Tim DeMello: Think along with me about what it's like to build a startup company. Here I am, the budding entrepreneur. I have next to nothing. No money, no credibility. I also have a big challenge: I have to get people to understand who I am, what my company does, what we have to offer. I not only have to sell my product or my service, I also have to sell my company to the people I want to work for me -- people who will have to give up really good careers for this unknown startup. I also have to sell my company to people who will invest capital in it. I have to sell my company to vendors, to get them to extend me credit.
The point is that in the early stages of my startup, I have absolutely no credibility. So my challenge becomes, How do I use somebody else's credibility?
That was one of the ideas that I used to start Streamline. I looked at large corporations and saw what they had that we could use: not just money, but also credibility -- name and presence. Here's why: It makes a huge difference if I introduce myself as Tim DeMello, an entrepreneur who wants to deliver your groceries, or if I introduce myself as Tim DeMello, an entrepreneur whose company has received a total of $10 million in investment capital from organizations like GE Capital and Intel. Does that change your opinion of Streamline? The message is this: Large corporations represent a wealth of resources for the entrepreneur to tap.

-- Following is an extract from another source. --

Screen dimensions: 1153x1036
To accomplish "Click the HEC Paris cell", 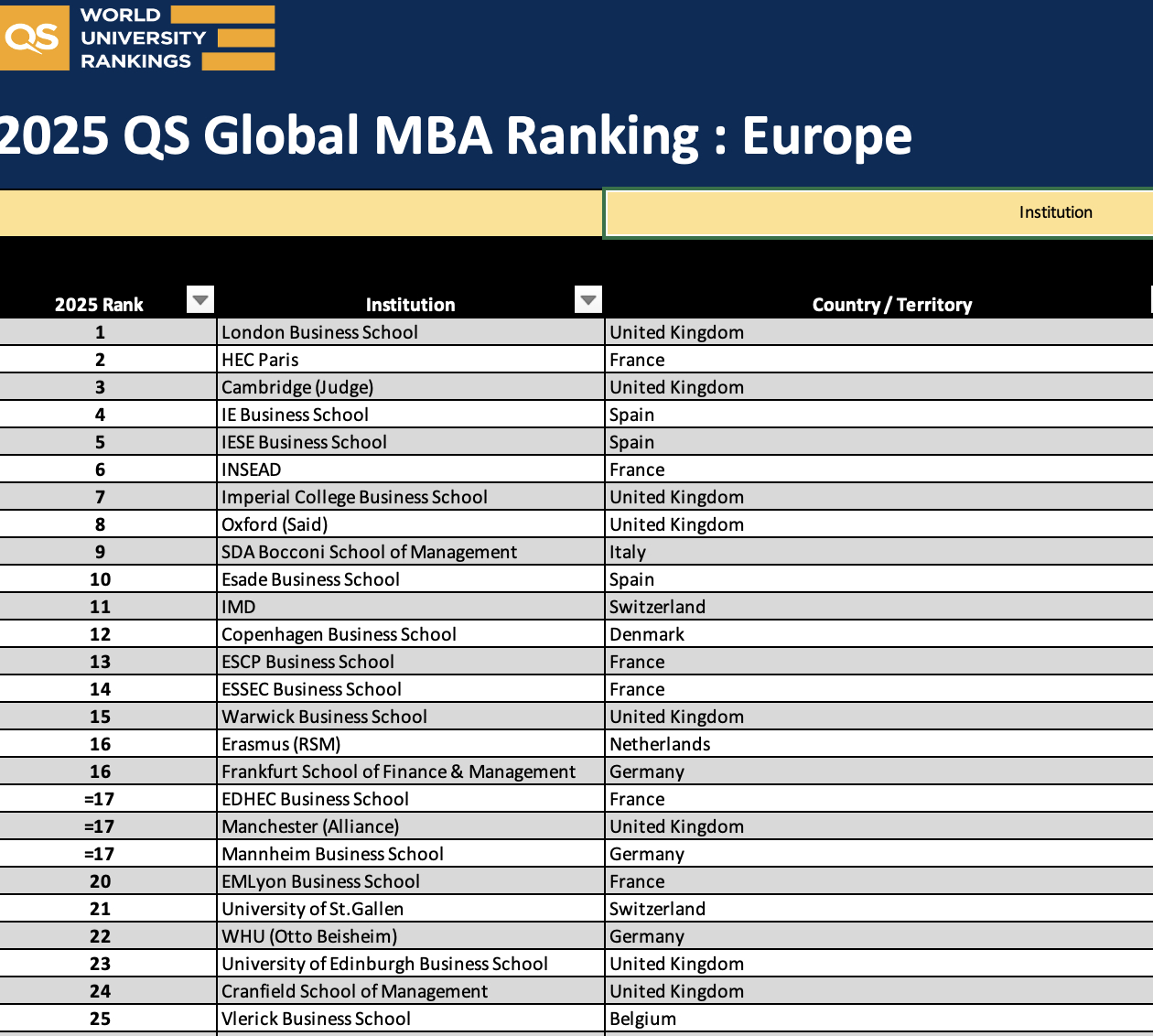I will pos(261,360).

The other major insight that we built into Streamline was a philosophy of the customer. Our model wasn't to push the consumer. It wasn't about taking a product and figuring out how to get it into the home. We started with the consumer -- the time-starved consumer who's looking to outsource pieces of his or her day-to-day needs. We decided to create value around the consumer relationship, to ignore the old supply chain, and to build a new one -- based on pull from the consumer.

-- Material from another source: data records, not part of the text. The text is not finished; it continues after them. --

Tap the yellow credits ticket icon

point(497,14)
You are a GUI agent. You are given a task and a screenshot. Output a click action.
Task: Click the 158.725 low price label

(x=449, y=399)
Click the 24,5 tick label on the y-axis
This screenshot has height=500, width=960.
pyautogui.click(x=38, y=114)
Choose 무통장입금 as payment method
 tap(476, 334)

That's where merchandisers are going wrong with the Internet today. They're using it as a mass-marketing tool. What consumers really want from the Net are the same things they want from retail stores: simplicity, service, and an experience that is built around them, not around the product.
Mary Furlong: Like Tim, I'm the founder of a company, ThirdAge Media. And before that, I started SeniorNet, 15 years ago. When I think about what it takes to make a successful startup, I ask three questions: What am I doing to build value? Do I have the right team in place? And -- in terms of using my own time and energy -- am I the right person for my particular team? Of these, the second is the hardest to answer -- because it requires you to be brutally honest about people who often are truly committed to getting your startup off the ground.

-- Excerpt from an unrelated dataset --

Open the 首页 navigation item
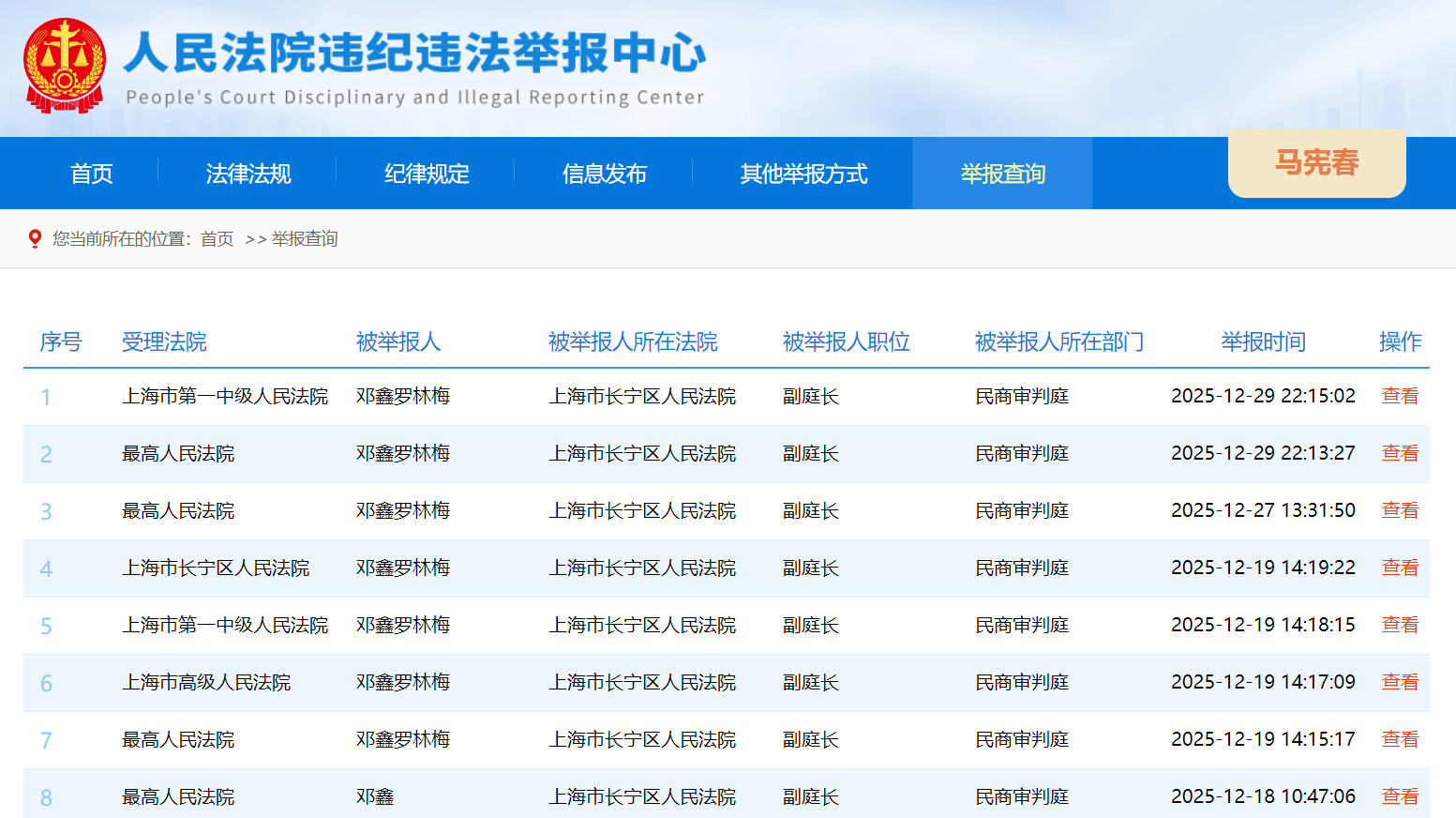Image resolution: width=1456 pixels, height=818 pixels. (x=91, y=173)
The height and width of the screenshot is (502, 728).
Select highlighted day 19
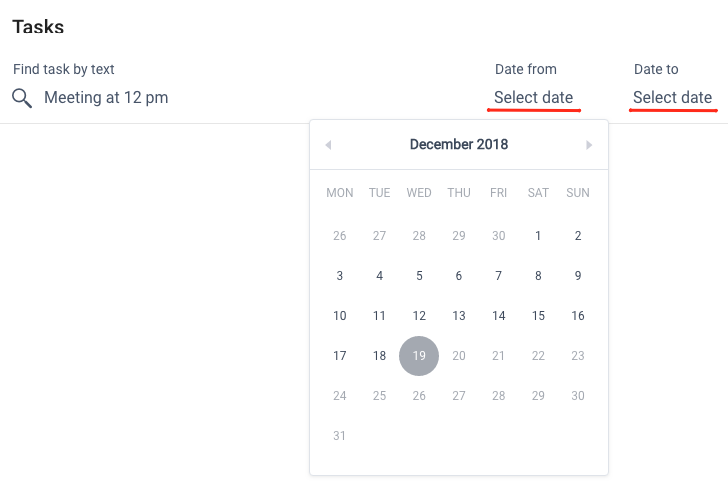(419, 356)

I read in a Fast Company interview with venture-capitalist John Doerr, of Kleiner Perkins, that the dirty little secret of startups is that people get popped out of them all the time -- even the founders. This is not something that they tell you when you start your own company: Your company may survive, but you may not. But it happens all the time.
All companies go through growing pains. The team you start with isn't going to be the team you end with. In the past three years, we've gone from 1,000 members to being bigger than the city of Atlanta -- and we're on our way to being bigger than the city of New York. As you go through changes like that, an individual team member's skills may no longer match the company's growth and direction. One job of the leader is to make changes that help the company to maintain its momentum and that treat people in a fair and considerate way.
But change is part of any company's story. We all have to ask, "What value do we bring to the table? How is that changing?" Right now, I'm looking for a new team member, an executive who can build the company and direct it to the next level as CEO. My role will change to become the company's chair. It's all a matter of having the right person at the right spot at the right time.
Nick Shore: What I see a lot of these days are giant companies trying to operate like startups -- slow companies trying to be fast. I'm working with one company in which the top leaders created a team that would work with startups. The team came right back at the leaders and said, "We're going to take you at your word -- we're going to operate like a startup too. And that means we're going to claim autonomy for ourselves." If the team hadn't done that, it would have just become embedded in the quagmire of the old organization's structure. Companies have brilliantly crafted jewels that are stuck in ugly, awful boxes.